Thursday, 17 September 2015

61. Hazel nuts

Autumn hazel with ripening nuts and yellowing leaves 
The first hazel nuts crunched under my feet as I walked the gravel path past the Samhain garden. The season is turning, and in the two weeks I have been away the summer spectrum of greens has shifted towards autumn golds.

On the ground, I found some old hazel shells split down the middle - evidence of squirrels having eaten the nuts. There are red squirrels are in the area and I live in hope of spotting one. Meanwhile, it is fun being a mammal detective: split nuts indicate squirrels, nuts with nibbled holes are evidence of field mice.
Evidence of red squirrels

In Celtic tree lore hazel is the tree of wisdom. The mythical hero Fionn Mac Cumhaill receives the wisdom of all things from the salmon of knowledge, who gained its wisdom from eating the hazel nuts that fell into a magical well.

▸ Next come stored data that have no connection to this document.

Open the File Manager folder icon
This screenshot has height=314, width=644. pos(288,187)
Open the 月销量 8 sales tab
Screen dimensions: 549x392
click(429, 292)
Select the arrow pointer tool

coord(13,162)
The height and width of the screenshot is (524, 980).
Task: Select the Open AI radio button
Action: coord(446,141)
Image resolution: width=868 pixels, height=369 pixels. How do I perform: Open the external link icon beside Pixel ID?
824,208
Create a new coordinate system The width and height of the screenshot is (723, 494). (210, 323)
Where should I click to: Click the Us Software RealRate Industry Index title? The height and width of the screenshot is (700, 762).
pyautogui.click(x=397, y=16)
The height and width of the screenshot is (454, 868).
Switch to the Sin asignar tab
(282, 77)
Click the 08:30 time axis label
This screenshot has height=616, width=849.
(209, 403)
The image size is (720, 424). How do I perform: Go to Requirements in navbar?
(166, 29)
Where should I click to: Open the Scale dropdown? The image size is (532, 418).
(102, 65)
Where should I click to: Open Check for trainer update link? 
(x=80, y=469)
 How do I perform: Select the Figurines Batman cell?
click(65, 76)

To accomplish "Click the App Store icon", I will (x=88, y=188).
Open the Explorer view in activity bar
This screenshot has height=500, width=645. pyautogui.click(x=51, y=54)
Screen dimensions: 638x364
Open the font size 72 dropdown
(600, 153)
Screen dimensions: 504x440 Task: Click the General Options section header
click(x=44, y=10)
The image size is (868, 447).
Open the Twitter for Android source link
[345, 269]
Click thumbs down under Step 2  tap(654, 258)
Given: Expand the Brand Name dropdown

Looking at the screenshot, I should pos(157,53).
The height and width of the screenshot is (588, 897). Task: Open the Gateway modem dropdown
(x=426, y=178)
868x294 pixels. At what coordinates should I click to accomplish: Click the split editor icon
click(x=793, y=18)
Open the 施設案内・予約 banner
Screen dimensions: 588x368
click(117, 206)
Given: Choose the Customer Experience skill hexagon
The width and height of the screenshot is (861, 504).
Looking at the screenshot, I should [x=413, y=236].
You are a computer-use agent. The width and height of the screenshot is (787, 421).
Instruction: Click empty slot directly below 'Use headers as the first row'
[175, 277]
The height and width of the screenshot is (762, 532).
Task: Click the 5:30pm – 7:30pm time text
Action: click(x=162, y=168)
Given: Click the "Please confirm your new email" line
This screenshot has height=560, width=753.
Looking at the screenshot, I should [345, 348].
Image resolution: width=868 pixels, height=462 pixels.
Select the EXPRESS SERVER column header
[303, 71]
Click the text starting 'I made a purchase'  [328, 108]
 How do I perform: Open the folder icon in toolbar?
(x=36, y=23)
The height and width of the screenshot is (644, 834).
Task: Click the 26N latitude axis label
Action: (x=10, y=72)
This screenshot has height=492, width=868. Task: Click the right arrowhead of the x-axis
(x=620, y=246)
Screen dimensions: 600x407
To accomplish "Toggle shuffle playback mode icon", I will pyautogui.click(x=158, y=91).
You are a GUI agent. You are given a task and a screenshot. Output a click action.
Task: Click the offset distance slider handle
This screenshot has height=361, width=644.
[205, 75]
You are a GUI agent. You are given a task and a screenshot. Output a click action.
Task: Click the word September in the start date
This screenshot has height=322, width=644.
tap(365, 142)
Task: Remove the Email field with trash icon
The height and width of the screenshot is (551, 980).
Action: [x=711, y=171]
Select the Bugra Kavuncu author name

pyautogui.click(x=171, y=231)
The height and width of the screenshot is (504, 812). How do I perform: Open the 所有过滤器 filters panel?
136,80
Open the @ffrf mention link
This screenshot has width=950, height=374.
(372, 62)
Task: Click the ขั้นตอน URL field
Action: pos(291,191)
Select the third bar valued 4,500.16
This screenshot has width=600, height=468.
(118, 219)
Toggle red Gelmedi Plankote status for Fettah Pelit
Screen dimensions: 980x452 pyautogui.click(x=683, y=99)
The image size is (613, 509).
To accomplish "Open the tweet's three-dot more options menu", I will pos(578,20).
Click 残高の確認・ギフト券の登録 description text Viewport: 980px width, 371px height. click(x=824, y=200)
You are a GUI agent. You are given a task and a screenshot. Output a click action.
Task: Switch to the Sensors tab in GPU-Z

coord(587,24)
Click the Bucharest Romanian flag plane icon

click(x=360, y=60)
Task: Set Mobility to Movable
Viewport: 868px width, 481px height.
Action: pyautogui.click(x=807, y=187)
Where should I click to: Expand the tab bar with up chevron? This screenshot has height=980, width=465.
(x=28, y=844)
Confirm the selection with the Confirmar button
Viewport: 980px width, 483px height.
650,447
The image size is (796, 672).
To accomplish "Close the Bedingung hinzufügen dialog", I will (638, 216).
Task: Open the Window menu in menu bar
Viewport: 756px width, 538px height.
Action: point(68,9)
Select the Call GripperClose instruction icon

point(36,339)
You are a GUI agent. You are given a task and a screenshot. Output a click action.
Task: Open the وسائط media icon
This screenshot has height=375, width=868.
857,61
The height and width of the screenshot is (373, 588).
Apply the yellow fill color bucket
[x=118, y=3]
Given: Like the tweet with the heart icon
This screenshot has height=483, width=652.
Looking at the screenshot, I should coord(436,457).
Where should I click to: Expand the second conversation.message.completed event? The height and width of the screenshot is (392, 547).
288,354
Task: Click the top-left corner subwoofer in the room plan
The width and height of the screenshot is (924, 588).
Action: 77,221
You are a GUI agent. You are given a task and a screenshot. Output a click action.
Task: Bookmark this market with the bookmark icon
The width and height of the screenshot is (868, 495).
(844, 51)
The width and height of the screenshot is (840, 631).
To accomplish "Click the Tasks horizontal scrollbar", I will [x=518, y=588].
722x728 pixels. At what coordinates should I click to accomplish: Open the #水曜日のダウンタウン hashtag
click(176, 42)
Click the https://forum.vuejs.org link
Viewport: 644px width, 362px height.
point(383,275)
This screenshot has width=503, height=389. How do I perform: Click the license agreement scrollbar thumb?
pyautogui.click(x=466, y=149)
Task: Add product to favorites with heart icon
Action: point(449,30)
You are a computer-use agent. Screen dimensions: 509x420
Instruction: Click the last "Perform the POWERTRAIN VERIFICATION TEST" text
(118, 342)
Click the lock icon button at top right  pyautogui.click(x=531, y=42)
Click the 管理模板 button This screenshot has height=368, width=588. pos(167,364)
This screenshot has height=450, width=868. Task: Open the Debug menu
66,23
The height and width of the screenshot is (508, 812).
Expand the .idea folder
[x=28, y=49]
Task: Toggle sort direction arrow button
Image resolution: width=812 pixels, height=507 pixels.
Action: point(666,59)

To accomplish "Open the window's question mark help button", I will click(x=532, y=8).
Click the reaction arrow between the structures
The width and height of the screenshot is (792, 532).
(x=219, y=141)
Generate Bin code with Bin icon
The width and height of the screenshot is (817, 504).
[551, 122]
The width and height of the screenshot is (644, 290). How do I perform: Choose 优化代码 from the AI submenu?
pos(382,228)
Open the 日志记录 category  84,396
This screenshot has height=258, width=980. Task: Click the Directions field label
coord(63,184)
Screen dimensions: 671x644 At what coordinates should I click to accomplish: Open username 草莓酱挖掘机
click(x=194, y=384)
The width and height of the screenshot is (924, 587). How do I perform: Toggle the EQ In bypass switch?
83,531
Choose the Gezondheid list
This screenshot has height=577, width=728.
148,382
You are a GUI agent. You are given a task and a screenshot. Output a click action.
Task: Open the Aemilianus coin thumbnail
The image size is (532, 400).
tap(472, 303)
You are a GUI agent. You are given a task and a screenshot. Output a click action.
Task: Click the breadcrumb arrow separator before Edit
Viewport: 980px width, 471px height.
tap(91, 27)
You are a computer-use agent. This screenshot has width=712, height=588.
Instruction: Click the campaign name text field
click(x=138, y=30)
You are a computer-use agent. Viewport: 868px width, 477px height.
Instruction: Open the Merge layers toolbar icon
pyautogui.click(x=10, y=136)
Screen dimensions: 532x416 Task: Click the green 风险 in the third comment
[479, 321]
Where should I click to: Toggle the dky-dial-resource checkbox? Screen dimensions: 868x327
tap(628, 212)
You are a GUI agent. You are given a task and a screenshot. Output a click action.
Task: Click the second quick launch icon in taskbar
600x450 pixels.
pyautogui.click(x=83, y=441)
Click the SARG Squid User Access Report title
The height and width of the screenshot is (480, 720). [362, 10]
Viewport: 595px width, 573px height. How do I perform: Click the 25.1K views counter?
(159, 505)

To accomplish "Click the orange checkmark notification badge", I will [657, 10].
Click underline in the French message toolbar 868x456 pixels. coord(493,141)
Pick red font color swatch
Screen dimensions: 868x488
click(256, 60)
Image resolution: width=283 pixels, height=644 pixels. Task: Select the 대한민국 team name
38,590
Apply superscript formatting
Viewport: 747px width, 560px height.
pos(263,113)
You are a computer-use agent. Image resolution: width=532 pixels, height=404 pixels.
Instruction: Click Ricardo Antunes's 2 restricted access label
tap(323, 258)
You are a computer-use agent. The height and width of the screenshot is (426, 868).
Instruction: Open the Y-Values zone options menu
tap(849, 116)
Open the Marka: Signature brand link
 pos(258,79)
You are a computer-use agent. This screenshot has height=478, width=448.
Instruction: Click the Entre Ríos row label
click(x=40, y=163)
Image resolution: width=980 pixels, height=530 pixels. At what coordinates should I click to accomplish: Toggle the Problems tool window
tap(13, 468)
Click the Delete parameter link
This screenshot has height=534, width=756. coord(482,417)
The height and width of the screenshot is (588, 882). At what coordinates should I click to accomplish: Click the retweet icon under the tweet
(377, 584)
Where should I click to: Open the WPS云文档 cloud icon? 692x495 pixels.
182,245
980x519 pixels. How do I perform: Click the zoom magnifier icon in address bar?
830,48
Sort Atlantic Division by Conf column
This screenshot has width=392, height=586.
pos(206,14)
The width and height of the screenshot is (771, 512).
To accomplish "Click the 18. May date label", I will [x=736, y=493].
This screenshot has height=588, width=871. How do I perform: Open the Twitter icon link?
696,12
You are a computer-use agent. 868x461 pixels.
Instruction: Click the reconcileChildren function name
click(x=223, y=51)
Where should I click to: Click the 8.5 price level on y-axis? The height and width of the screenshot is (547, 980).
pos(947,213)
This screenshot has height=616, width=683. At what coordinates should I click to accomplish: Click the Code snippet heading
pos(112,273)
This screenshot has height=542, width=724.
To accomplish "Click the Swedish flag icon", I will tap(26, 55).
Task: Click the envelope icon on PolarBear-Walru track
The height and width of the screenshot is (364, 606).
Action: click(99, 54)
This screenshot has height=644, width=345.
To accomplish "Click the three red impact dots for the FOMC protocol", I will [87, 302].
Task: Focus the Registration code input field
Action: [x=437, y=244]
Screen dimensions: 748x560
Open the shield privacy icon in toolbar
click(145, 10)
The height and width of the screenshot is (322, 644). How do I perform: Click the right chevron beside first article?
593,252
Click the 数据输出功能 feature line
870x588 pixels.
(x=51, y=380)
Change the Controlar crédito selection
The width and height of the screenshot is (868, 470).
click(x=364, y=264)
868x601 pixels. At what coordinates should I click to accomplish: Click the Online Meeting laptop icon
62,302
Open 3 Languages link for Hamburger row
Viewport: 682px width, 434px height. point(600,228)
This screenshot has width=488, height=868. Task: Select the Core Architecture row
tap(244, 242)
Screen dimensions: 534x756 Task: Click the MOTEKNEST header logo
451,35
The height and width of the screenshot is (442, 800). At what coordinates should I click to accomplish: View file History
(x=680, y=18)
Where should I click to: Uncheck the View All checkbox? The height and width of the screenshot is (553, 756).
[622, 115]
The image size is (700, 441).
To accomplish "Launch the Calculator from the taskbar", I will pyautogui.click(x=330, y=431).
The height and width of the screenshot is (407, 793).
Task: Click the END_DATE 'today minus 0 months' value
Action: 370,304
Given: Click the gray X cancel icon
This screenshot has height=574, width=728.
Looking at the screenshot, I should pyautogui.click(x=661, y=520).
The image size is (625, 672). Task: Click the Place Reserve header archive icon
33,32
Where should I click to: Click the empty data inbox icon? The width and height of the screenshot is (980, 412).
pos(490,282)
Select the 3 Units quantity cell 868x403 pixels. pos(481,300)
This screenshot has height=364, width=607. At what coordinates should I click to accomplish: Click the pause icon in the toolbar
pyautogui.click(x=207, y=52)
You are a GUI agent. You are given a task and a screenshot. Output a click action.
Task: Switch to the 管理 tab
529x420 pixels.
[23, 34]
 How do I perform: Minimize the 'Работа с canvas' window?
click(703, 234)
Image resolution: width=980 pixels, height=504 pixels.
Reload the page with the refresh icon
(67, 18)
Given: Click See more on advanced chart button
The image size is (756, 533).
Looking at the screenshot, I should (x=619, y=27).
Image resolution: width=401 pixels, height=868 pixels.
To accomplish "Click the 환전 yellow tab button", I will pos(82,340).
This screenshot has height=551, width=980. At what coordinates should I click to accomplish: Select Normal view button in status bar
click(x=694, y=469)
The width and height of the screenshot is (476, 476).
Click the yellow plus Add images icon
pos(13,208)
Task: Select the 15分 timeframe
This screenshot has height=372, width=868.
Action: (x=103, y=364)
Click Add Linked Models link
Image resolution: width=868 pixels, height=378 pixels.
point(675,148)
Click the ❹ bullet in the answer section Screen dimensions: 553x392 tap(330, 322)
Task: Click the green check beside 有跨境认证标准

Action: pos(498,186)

A little wisdom would not go amiss, so I hold the ripening nuts in my hand.  They feel smooth, round, satisfying, rich. Of course wisdom is not so easily won, either under the hazel tree or, as Bhudda found, under the bhodi tree. But if the meaning in the mythology is that deep nature is the real source of wisdom, I am contented standing here, surrounded by the living trees.